Mobility of investments and capital across islands, countries and continents is part of human nature. A country or island for instance with plenty of beautiful white sand beaches will naturally attract investors who will put up modern resorts and hotels, that will attract more visitors from other countries, giving lots of jobs and other business opportunities to the locals and new migrants.
The UN Conference on Trade and Development (UNCTAD) released in late June 2015 its World Investment Report (WIR) 2015. The annex tables of that report are found here.
My sister’s auditing firm published the 2nd issue of its monthly Business and Economic Update last month. Among the contents of that report are the tables below, original global data are taken from the WIR 2015.
Here, it shows that from 2012-2014, there was consistent net outﬂows of foreign direct investments (FDIs) in the G7 except UK and partly, Canada. Then in Hong Kong, Taiwan, S. Korea and Malaysia.
Numbers below show the ratio of FDIs over gross fixed capital formation (GFCF) or simply domestic investments. It is interesting to see how Germany and Japan have very small share of FDIs. This somehow gives an idea of their investment protectionism policies.
The most open economies to global trade and investments, Hong Kong and Singapore, have the highest FDI share to total national investments. And an FDI share of 2.5 to 14 percent seems to be the average, possibly a healthy mixture, including the 10.5 percent for the Philippines.
Until 2012, the bulk of FDIs in the PH came from the US, HK and Japan. By 2013 until mid-2014, capital from the US withrew, from HK declined significantly, from Japan retained, and a surge of FDIs from British Virgin Island.
In portfolio investments like the stock markets, Japan, China, India and Hong Kong received significant inflows while many in the ASEAN experienced net outflows overall except Vietnam.
In merchandise exports (X) as a share of their GDP, Hong Kong and Singapore are run-away leaders, followed by Vietnam, Malaysia and Thailand. In non-merchandise, services exports like tourism receipts, Macao is a clear leader because of its huge gaming and casino facilities.
Personal remittances by their nationals who are working abroad, India, China and the Philippines (and Mexico) are the world leaders. The Philippines is #1 in the ASEAN.

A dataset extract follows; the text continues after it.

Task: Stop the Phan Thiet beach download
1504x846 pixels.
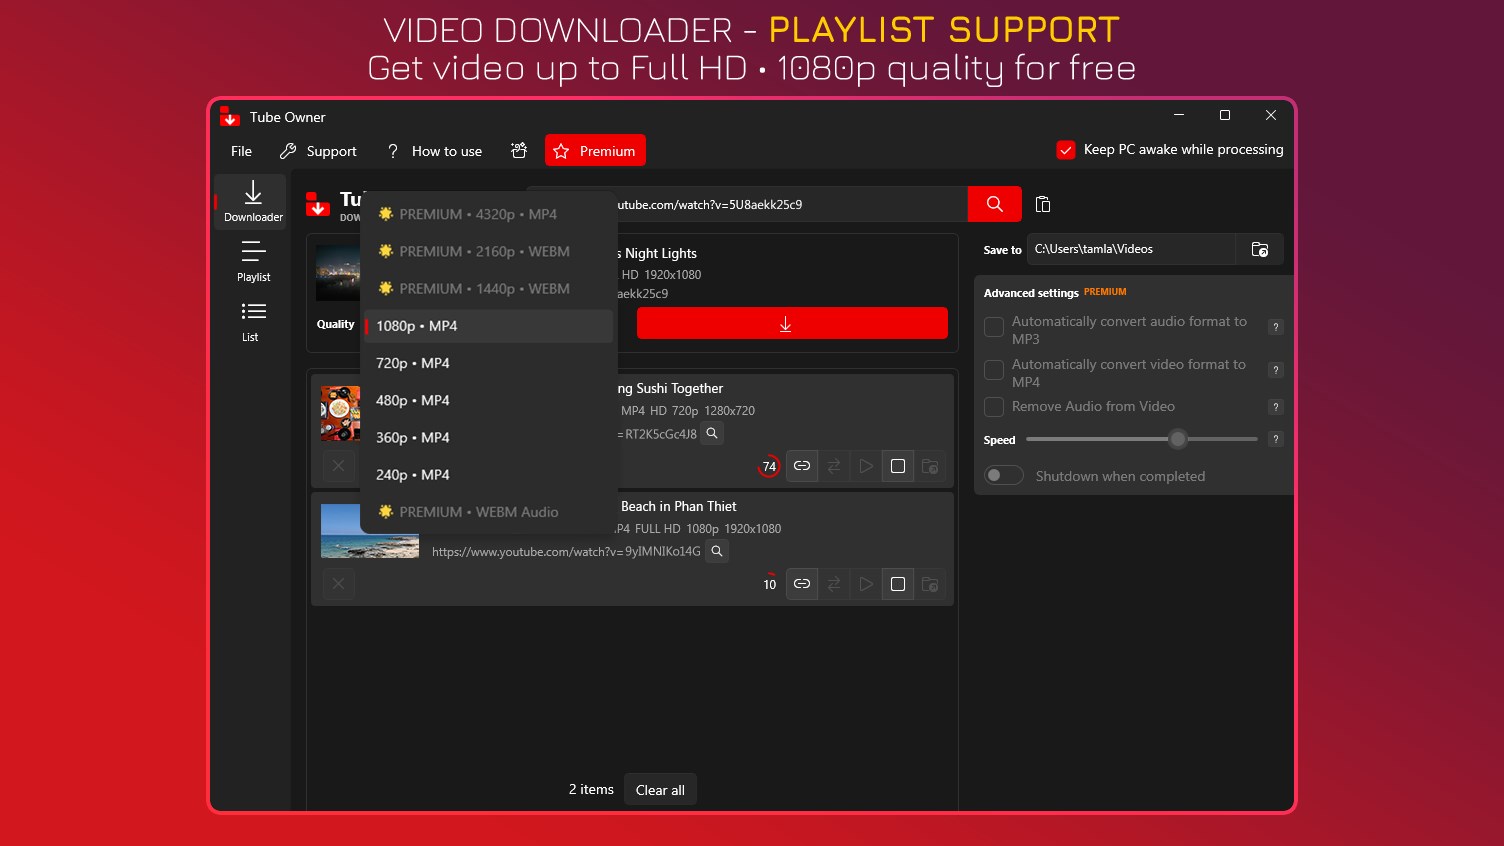Action: (897, 584)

Meanwhile, from another source, these numbers are interesting. Until 2012, the US was a major source of FDIs in the ASEAN. By 2013, capital from the US declined significantly. Investments from Japan, intra-ASEAN, UK and Netherlands are big.
Source: ASEAN Investment Report 2013-2014, http://www.asean.org/…/asean-unctad-launches-asean…

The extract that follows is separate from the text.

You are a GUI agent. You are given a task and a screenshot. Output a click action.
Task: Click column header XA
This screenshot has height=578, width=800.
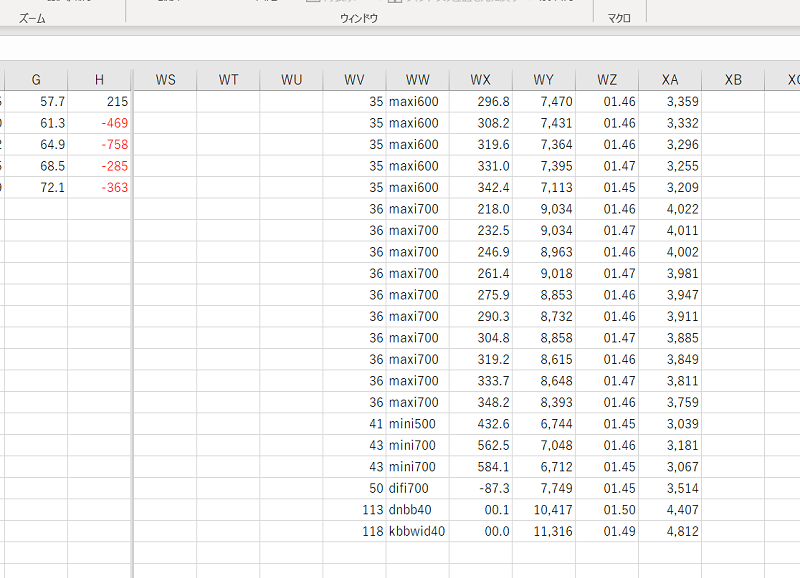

Favorite destination of FDIs in the ASEAN are the services and manufacturing sectors. Data also from the ASEAN IR 2013-2014.
The above numbers and figures are additional reminders that the Philippines need to amend its Constitution and remove protectionist provisions that restrict or limit the entry of foreign investments in some sectors, while outrightly banning/prohibiting FDIs in other sectors.

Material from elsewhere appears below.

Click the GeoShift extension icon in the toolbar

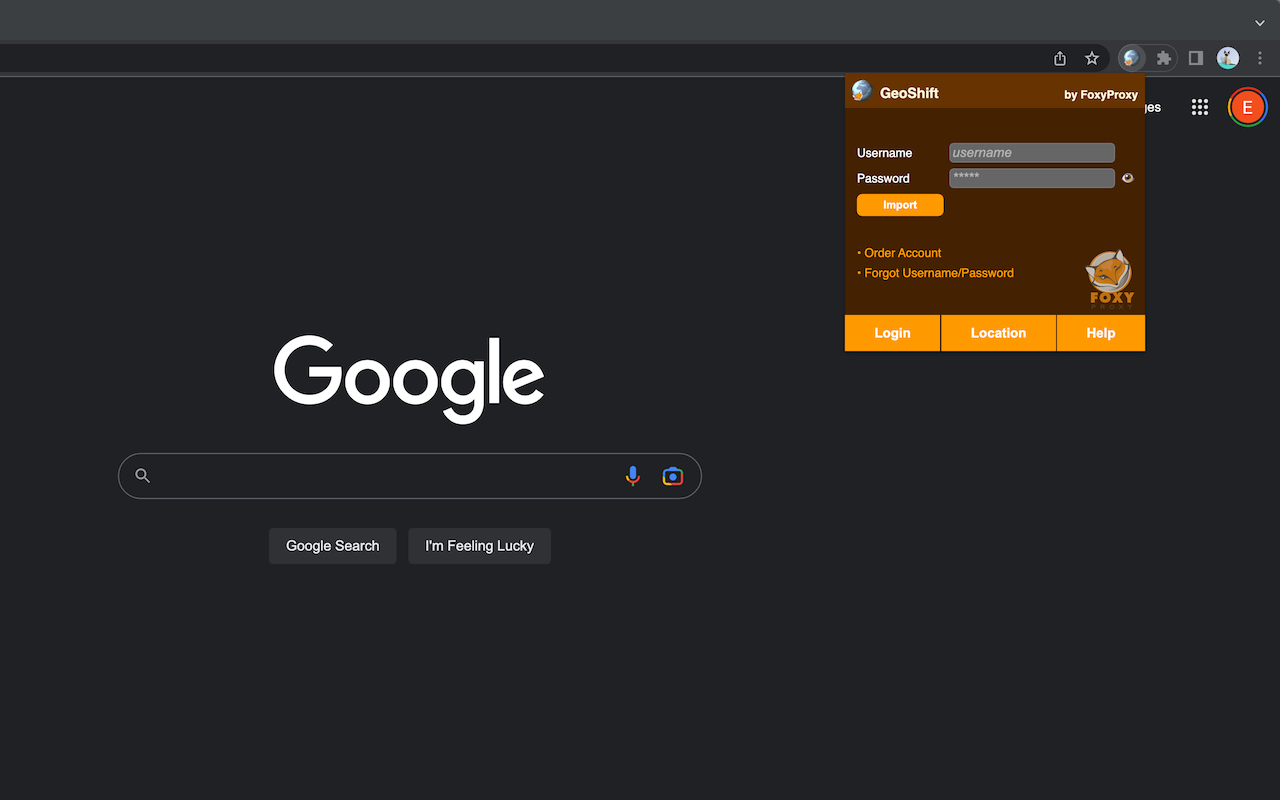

It is not wise that government dictates that these areas are only for local investors and those areas, foreign investors can be allowed. Investments, local or foreign, automatically creates local jobs. If Filipino workers are prevented from being hired by foreign investors here because the latter are restricted or banned on certain sectors, then many Filipino workers are hired by foreign investors in foreign lands.